Looking at the listing below, retype exactly the lines starting at the one containing "Where should I click to: Select" and ending at the one containing "Enable 'Group windows", both included, and nothing else.

■ Task inputs ■

=== Section Start ===

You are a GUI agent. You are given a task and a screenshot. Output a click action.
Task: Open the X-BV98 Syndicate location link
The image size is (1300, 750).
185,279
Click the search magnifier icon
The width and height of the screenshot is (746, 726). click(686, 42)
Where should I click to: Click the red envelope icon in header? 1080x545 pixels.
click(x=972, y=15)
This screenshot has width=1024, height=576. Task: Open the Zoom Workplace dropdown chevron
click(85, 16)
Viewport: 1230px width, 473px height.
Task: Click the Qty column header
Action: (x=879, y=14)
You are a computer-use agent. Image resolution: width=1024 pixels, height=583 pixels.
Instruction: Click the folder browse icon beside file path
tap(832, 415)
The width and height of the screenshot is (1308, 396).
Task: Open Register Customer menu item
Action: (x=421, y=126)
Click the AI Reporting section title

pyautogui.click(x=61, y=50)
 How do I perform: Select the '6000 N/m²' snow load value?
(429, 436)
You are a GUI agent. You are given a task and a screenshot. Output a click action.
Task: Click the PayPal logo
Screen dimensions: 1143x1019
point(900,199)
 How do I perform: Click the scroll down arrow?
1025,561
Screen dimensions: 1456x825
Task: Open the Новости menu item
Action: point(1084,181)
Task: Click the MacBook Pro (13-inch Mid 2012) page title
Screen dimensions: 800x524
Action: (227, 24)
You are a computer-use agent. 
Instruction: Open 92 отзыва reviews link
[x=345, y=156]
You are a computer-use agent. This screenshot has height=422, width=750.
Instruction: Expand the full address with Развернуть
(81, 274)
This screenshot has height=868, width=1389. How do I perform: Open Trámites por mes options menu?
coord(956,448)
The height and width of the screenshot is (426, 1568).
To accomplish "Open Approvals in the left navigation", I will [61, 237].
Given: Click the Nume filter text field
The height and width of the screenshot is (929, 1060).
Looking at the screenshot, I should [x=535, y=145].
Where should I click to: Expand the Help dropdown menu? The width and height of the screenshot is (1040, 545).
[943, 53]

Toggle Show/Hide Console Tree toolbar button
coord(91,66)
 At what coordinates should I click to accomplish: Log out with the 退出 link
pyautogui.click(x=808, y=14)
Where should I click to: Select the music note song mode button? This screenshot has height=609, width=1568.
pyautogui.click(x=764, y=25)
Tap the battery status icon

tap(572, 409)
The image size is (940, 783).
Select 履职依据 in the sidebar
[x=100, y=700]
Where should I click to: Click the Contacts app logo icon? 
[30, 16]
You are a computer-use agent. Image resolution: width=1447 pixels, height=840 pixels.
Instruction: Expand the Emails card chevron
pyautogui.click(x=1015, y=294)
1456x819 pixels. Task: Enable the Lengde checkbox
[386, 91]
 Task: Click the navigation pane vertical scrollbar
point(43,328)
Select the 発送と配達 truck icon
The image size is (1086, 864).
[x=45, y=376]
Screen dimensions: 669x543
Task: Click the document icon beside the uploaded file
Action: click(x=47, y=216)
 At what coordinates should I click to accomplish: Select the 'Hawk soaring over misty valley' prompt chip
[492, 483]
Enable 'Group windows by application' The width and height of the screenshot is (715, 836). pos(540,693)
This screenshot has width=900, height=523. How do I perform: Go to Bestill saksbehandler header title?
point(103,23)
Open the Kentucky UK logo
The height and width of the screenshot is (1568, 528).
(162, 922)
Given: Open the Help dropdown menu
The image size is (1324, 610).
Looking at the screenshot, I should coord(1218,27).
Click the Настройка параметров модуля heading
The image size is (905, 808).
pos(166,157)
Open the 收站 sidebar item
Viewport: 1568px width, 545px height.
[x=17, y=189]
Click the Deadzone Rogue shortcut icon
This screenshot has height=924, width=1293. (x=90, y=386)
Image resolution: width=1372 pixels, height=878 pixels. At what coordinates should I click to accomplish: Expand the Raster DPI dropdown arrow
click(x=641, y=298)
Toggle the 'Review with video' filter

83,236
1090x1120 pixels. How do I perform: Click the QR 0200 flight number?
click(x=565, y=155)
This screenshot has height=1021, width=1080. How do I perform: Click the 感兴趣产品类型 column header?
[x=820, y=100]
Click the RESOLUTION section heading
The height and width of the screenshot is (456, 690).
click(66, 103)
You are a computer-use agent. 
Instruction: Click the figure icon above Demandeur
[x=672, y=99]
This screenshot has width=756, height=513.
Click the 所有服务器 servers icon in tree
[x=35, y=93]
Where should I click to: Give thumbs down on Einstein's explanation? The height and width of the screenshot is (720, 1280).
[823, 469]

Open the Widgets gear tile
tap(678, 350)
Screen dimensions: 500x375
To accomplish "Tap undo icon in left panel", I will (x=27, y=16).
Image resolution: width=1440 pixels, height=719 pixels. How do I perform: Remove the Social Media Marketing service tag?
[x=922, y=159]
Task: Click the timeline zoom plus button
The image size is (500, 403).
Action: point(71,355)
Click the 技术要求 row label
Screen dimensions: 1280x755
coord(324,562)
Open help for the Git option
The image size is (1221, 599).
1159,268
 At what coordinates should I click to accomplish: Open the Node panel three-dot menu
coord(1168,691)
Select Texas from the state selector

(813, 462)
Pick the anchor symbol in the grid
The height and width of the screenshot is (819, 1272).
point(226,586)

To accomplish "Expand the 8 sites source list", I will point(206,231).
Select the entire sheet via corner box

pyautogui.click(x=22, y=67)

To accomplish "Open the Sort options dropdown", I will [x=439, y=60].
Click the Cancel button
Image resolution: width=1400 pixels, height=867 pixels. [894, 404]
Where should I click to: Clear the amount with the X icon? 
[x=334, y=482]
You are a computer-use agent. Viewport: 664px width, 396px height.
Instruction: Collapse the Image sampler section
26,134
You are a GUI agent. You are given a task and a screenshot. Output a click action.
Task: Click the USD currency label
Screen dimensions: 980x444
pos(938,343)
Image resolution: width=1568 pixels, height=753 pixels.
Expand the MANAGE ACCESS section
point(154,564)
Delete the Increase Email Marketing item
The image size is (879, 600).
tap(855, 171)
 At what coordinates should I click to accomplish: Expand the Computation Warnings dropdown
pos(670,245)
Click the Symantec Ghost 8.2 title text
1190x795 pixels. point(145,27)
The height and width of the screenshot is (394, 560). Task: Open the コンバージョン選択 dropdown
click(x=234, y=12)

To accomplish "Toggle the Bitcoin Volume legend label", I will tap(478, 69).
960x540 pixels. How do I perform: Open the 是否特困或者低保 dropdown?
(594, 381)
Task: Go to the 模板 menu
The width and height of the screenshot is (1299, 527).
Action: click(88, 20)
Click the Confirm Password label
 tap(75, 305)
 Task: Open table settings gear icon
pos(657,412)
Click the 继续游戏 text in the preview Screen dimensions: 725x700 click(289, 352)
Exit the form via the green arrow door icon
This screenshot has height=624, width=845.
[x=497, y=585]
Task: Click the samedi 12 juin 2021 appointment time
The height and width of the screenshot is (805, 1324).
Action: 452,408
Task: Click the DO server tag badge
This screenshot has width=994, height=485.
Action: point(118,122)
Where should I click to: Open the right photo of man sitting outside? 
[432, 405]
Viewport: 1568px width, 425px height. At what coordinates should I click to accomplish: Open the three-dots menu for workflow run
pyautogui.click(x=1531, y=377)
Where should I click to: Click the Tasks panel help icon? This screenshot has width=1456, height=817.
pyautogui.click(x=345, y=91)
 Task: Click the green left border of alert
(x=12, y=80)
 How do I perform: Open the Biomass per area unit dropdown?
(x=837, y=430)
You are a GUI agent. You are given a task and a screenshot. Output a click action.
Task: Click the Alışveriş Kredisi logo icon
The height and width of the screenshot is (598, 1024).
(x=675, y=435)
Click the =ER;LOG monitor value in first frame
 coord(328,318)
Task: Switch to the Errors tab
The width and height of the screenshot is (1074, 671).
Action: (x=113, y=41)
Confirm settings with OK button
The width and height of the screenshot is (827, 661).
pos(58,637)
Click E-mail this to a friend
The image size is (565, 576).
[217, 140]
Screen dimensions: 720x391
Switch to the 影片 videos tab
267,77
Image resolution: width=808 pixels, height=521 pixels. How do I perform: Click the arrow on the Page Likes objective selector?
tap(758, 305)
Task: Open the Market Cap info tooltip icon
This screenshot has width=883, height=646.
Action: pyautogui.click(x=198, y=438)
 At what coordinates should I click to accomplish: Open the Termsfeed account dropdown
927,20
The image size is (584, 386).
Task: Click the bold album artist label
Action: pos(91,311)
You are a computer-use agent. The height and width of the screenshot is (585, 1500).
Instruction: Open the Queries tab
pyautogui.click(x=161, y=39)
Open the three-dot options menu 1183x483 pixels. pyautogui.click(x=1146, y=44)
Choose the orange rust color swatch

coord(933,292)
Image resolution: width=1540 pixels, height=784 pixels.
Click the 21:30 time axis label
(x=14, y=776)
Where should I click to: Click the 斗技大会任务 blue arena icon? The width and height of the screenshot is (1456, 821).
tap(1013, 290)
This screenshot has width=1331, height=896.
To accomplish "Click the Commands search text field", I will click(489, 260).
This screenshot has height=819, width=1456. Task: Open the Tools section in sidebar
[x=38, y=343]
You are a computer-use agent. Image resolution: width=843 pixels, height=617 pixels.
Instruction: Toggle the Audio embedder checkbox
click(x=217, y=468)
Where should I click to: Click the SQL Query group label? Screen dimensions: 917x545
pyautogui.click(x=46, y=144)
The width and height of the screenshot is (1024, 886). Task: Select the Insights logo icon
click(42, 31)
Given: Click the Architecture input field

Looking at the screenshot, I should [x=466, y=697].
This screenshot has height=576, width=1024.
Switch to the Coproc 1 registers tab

=== Section End ===

■ Response to the task ■
Where should I click to: Select the music note song mode button? This screenshot has height=609, width=1568.
pyautogui.click(x=764, y=25)
Tap the battery status icon

tap(572, 409)
The image size is (940, 783).
Select 履职依据 in the sidebar
[x=100, y=700]
Where should I click to: Click the Contacts app logo icon? 
[30, 16]
You are a computer-use agent. Image resolution: width=1447 pixels, height=840 pixels.
Instruction: Expand the Emails card chevron
pyautogui.click(x=1015, y=294)
1456x819 pixels. Task: Enable the Lengde checkbox
[386, 91]
 Task: Click the navigation pane vertical scrollbar
point(43,328)
Select the 発送と配達 truck icon
The image size is (1086, 864).
[x=45, y=376]
Screen dimensions: 669x543
Task: Click the document icon beside the uploaded file
Action: click(x=47, y=216)
 At what coordinates should I click to accomplish: Select the 'Hawk soaring over misty valley' prompt chip
[492, 483]
Enable 'Group windows by application' The width and height of the screenshot is (715, 836). pos(540,693)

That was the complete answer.